The availability of brain imaging studies, especially computed tomography (CT) scans, has led to an increased appreciation of the significance of neurocysticercosis as a common cause of neurologic disease. Neurocysticercosis is prevalent in many areas of the world, including Latin America, the Caribbean, sub-Saharan Africa, India, Southeast Asia, China, and Indonesia. ^, In endemic areas worldwide, neurocysticercosis is responsible for almost 30% of epilepsy cases.

A community-based study in a highly endemic area from Peru showed that 40% of persons with epilepsy had CT or serologic evidence of neurocysticercosis. A meta-analysis of countries in Latin America estimated a neurocysticercosis prevalence of 32% among persons with epilepsy. Studies from Latin America also found that up to one-half of patients with adult-onset seizures had evidence of neurocysticercosis on imaging studies. Population-based surveys in Latin America and sub-Saharan Africa have documented CT abnormalities consistent with neurocysticercosis in up to 70% of people with seizures from rural communities. ^, Among patients with focal seizures in India, CT scans demonstrated lesions consistent with neurocysticercosis in 40%, including viable cysts, typical calcifications, or single enhancing CT lesions. ^, Similar data were reported for children with seizures and for patients from northern India. Although single enhancing CT lesions in this group were frequently attributed to other causes, excisional biopsies demonstrated histopathologic evidence of cysticercosis in most. Neurocysticercosis also has become recognized as a major public health problem throughout Asia. ^,

In the US, there are approximately 2000 hospitalizations for cysticercosis each year. Cases primarily occur among immigrants from endemic areas. One review identified 75 cases of locally transmitted cysticercosis in the US from 1954 to 2005. Neurocysticercosis also has been observed among long-term travelers to endemic areas. The economic burden of neurocysticercosis cases in nonendemic areas can be substantial.

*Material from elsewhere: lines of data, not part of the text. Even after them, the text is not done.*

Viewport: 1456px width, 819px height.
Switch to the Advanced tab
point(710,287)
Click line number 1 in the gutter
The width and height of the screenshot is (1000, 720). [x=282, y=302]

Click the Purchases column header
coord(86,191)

Human cysticercosis follows ingestion of eggs excreted by a tapeworm-infected person, presumably by fecal–oral contamination. Neurocysticercosis is not acquired directly from eating pork, as illustrated by cases that have occurred in an Orthodox Jewish community in New York City, vegetarians in India, and a case of CNS disease in an infant. ^{, ,} However, tapeworm carriers can infect themselves by fecal–oral contamination, and both stages of the parasite (i.e., cysticercus and adult tapeworm) can be found in a single person.

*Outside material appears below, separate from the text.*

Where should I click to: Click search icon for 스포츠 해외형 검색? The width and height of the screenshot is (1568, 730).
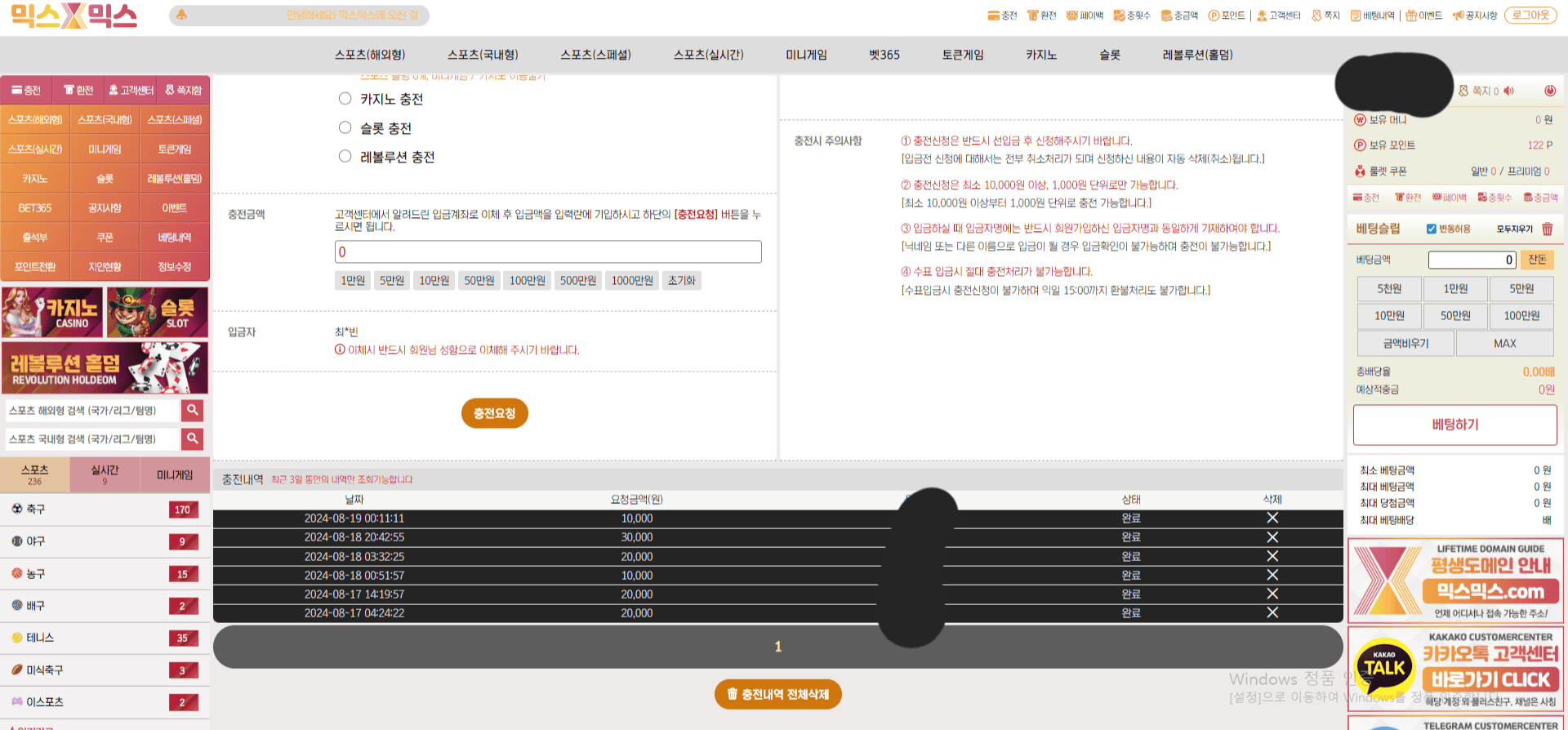(192, 410)
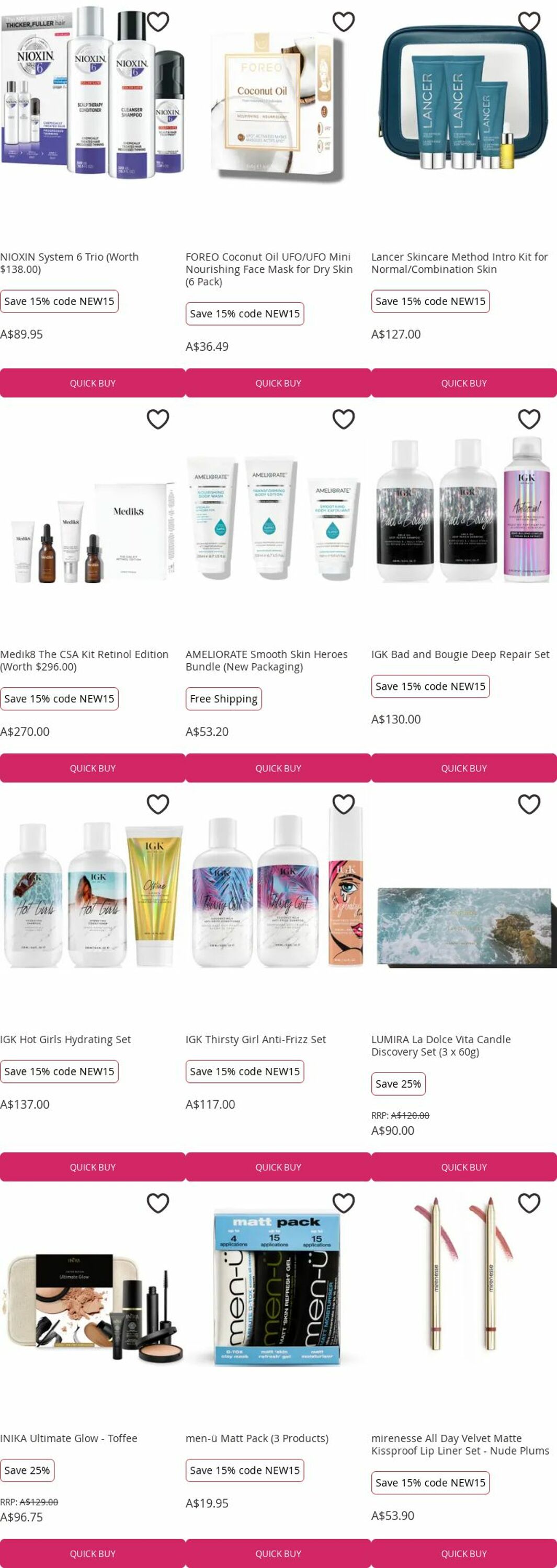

After ingestion, eggs hatch and release oncospheres that invade the circulatory system and disseminate to somatic tissues where they mature into cysticerci. Cysticerci in skeletal and cardiac muscle, subcutaneous tissue, and lung usually spontaneously form granulomas, which calcify over time. However, most disease attributable to cysticercosis results from invasion of the CNS.

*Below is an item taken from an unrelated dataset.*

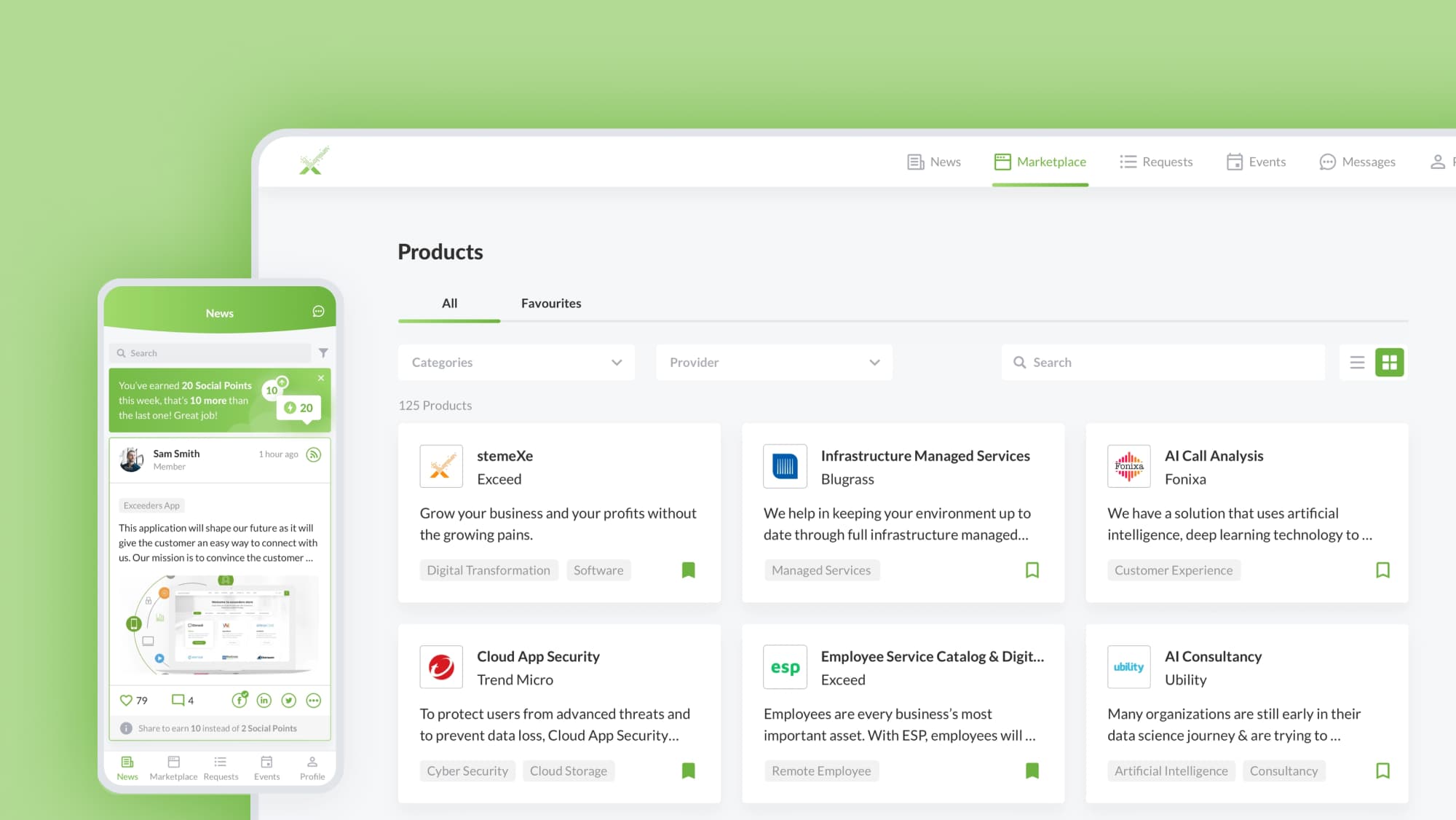The height and width of the screenshot is (820, 1456).
Task: Share Sam Smith's post on LinkedIn
Action: point(264,700)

After tissue invasion, cysticerci reach their final size within a few weeks. Symptoms of neurologic disease, however, usually develop several years after infection. ^, Although the parasites secrete a variety of immunomodulatory compounds that can suppress the host’s inflammatory response, cysticerci degenerate over time and trigger a host inflammatory response mediated by a variety of cytokines, which is associated with disruption of the blood-brain barrier. Degradation of the parasite cyst occurs in stages. During the colloid stage, the cyst wall degenerates with invasion by inflammatory cells. The cysticercus eventually fibroses, and the cavity collapses (i.e., granular-nodular stage). The granulomatous cyst can calcify (i.e., calcified stage). It may be possible to detect remnants of the cysticercus (e.g., hooklets) in the calcified lesion.